Frankly, I'm a little twitchy about your schema here - there's some denormalization I'm not happy with, among other things (a multi-value column, really?). But you probably have a limited ability to change it, so... If possible, you should consider upgrading to at least V6R1 (which is what we're on), as the database gets more goodies. Thankfully, you still have CTEs, which will help a bit.
I'm assuming that what you want is the latest price change for a store (given by CIEDHC) with a call for that store in DASTAT as 1 or 4, not given by the call-time (so, what happens if an earlier group-call is 'confirmed' after a later one?).

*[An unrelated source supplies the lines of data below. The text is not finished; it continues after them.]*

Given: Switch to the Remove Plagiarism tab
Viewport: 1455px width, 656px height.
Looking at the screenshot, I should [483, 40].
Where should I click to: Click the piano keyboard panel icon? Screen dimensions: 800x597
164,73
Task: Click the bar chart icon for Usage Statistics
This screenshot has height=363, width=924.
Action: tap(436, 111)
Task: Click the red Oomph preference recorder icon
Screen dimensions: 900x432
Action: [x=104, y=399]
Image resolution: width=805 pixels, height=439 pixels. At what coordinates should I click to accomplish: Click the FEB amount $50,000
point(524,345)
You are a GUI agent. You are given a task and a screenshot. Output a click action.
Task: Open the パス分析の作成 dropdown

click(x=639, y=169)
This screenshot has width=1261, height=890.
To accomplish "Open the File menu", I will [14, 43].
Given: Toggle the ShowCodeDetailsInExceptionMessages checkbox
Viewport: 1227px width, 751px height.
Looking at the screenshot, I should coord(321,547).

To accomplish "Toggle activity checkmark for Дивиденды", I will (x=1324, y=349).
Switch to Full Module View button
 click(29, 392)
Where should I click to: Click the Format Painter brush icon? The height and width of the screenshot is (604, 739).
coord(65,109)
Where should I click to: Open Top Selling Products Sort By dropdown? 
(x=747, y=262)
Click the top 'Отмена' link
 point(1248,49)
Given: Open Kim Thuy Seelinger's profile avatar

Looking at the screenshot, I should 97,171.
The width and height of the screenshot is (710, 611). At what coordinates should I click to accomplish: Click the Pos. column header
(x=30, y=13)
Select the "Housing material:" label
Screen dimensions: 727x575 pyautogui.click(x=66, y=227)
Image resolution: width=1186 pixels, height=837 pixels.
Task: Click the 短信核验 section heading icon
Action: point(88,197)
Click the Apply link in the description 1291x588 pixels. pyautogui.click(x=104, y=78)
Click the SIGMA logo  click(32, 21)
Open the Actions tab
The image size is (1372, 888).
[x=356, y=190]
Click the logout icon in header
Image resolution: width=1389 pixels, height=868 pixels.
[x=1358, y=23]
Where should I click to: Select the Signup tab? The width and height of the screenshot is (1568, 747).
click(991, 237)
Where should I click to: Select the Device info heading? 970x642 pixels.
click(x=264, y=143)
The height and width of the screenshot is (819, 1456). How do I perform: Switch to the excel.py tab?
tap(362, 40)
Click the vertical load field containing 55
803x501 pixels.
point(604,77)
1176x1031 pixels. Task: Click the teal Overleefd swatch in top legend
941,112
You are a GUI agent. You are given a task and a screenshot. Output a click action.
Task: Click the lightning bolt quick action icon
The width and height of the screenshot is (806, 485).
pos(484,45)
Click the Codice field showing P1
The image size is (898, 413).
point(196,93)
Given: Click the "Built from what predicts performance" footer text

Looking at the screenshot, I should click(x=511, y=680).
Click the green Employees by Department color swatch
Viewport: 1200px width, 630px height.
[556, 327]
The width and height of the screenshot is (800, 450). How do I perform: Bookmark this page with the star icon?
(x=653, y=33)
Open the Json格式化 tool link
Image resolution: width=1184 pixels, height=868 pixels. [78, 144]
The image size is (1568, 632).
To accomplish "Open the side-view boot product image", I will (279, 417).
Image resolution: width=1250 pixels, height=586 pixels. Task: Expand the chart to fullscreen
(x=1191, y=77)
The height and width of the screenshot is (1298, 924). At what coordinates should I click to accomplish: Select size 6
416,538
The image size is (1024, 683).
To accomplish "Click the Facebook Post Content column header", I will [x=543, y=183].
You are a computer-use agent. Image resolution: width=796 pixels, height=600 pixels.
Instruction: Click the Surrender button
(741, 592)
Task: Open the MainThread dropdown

In other words, this isn't the last 'confirmed' change, it's the last 'entered' change.
I'm also assuming you have a 'store' table, with all the actual store ids defined. However, since you didn't list it, I created a CTE to manufacture one. You can (and probably should) swap it out in the resulting statement.
WITH Store (storeId) as (
SELECT DISTINCT cia#st
FROM Wbdcia00),
Price_Change (callGroup, occurredAt, productType, newPrice) as (
SELECT cie#en, ciedhc, 1, cie$or
FROM Wbdcie00
WHERE cie$or > 0
UNION ALL
SELECT cie#en, ciedhc, 4, cie$di
FROM Wbdcie00
WHERE cie$di > 0),
Confirmed_Changes (storeId, occurredAt, productType, newPrice) as (
SELECT WarehouseCall.cia#st, Change.occurredAt,
Change.productType, Change.newPrice
FROM Wbdcia00 as WarehouseCall
JOIN Wbdapp00 as Call
ON Call.danoid = WarehouseCall.cia#ap
AND Call.dastat IN (1, 4)
JOIN Price_Change as Change
ON Change.callGroup = da#env),
Latest_Change (storeId, productType, newPrice) as (
SELECT Actual.storeId, Actual.productType, Actual.newPrice
FROM Confirmed_Changes as Actual
EXCEPTION JOIN Confirmed_Changes as Remove
ON Remove.storeId = Actual.storeId
AND Remove.productType = Actual.productType
AND Remove.occurredAt > Actual.occurredAt)
SELECT store.storeId, COALESCE(Regular.newPrice, 0) as regularPrice,
COALESCE(Diesel.newPrice, 0) as dieselPrice
FROM Store
LEFT JOIN Latest_Change as Regular
ON Regular.storeId = Store.storeId
AND Regular.productType = 1
LEFT JOIN Latest_Change as Diesel
ON Diesel.storeId = Store.storeId
AND Diesel.productType = 4
Some things to note -
I figured you weren't actually giving a product a price of 0. This means that you're not looking for the individual call that went out, with both prices listed - you're going for the last change that happened, for each product. Which is why I pivoted/unpivoted that table like I did.
Needless to say, this statement reports the last entered change that was 'confirmed'. This is not the last confirmation of a change (indicated by dadthr), however.